### Work required:
Say, as a bare number, how many lines of the listing contain "menu".

### The data:
▼

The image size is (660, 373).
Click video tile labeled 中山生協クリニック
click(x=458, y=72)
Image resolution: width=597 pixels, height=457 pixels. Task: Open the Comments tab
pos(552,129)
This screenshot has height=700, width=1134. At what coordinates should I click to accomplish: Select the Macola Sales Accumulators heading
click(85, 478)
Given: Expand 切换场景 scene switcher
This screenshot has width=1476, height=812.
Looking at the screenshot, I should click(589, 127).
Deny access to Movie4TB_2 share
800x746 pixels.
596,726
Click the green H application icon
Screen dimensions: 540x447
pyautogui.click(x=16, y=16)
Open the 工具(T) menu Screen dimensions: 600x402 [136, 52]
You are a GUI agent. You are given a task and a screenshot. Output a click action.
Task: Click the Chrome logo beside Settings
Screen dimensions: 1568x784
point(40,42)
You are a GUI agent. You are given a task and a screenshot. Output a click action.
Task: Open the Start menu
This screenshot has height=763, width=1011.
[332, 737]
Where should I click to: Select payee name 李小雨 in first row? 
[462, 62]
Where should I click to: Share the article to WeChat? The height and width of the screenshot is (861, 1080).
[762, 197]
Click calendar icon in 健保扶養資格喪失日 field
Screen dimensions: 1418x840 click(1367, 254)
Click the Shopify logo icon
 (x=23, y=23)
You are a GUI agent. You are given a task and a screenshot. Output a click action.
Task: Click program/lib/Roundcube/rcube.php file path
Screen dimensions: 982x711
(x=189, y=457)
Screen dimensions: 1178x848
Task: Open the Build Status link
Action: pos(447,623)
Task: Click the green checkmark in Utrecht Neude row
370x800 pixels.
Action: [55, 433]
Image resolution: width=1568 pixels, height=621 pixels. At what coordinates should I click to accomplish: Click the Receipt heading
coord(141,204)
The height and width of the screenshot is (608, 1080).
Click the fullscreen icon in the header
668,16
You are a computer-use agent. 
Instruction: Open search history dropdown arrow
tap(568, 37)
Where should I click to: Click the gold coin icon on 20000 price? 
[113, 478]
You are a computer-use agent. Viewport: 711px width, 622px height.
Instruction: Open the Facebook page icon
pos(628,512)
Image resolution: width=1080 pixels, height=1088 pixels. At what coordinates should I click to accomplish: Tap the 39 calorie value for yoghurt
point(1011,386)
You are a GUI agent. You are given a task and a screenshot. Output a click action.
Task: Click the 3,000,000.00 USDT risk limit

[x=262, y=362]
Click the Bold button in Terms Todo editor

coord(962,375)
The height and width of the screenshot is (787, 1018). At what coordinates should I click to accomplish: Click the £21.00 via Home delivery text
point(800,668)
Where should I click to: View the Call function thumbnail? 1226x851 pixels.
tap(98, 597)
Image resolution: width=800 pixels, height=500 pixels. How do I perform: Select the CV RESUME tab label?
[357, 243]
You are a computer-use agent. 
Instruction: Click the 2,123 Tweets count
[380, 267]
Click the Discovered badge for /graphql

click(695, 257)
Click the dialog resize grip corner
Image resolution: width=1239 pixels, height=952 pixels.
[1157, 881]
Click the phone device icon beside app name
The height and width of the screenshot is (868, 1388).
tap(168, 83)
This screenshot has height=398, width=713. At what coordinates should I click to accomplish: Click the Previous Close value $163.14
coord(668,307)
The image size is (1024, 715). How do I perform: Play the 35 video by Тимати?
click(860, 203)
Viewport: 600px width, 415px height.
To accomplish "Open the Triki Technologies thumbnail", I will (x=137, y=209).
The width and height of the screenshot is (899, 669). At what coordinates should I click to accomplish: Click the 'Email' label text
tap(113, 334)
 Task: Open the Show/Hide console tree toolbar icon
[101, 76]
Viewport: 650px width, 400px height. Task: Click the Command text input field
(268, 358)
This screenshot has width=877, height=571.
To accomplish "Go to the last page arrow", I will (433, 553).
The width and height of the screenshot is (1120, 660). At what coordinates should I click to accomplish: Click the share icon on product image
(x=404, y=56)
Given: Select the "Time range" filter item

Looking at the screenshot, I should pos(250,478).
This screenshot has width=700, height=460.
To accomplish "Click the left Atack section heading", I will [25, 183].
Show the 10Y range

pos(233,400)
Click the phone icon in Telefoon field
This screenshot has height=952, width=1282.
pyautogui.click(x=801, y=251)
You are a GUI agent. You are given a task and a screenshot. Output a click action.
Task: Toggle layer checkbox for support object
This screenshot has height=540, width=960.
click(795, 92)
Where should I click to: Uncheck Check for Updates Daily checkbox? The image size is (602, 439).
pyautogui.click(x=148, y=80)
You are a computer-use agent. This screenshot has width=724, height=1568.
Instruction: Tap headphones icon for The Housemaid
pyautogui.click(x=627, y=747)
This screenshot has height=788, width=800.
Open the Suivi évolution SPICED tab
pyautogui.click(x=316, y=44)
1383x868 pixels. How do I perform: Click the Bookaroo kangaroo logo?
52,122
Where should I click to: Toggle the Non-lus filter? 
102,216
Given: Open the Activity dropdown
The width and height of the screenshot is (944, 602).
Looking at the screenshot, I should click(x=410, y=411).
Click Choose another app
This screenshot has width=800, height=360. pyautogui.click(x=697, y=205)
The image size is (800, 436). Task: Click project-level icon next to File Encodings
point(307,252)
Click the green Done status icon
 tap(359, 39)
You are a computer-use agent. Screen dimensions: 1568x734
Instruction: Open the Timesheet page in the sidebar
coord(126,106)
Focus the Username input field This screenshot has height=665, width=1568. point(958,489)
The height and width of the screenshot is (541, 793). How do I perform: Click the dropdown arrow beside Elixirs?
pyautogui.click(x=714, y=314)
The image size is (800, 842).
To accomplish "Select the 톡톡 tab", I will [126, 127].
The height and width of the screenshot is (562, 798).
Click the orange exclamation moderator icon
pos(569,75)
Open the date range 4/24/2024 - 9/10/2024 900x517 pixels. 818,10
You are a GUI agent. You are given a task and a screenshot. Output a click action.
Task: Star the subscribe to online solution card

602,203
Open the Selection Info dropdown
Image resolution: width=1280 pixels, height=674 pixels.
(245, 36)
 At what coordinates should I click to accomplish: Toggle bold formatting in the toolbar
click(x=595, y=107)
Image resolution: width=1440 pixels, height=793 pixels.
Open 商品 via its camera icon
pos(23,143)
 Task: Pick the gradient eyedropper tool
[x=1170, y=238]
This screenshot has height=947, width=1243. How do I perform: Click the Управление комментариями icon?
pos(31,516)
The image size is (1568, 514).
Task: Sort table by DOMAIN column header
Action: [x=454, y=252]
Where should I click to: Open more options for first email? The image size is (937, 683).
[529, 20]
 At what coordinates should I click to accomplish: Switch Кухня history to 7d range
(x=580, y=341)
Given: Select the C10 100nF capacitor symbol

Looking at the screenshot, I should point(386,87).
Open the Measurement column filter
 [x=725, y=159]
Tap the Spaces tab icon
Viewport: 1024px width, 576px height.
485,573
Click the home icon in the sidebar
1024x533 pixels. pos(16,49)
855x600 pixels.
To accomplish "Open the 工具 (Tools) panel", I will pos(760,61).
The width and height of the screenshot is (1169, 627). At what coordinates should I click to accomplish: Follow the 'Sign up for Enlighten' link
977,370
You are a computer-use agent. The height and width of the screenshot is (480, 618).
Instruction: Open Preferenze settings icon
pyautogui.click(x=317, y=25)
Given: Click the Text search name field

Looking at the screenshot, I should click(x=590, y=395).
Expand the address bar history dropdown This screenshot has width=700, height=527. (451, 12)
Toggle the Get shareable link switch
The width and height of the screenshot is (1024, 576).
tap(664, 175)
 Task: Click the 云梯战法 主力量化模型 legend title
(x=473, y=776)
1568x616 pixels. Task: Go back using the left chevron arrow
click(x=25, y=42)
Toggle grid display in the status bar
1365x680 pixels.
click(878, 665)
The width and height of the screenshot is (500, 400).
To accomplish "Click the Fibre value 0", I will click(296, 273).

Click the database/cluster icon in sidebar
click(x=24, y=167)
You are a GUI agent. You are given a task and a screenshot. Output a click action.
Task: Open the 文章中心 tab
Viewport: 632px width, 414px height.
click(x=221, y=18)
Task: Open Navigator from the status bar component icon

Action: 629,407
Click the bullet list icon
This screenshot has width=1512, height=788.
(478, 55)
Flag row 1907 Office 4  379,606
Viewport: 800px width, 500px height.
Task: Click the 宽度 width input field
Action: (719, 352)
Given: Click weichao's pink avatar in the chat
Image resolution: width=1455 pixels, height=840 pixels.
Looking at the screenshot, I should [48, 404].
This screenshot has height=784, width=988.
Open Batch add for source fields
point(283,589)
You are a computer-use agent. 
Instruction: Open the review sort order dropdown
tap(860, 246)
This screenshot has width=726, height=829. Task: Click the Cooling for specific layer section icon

▲

### The completed task:
2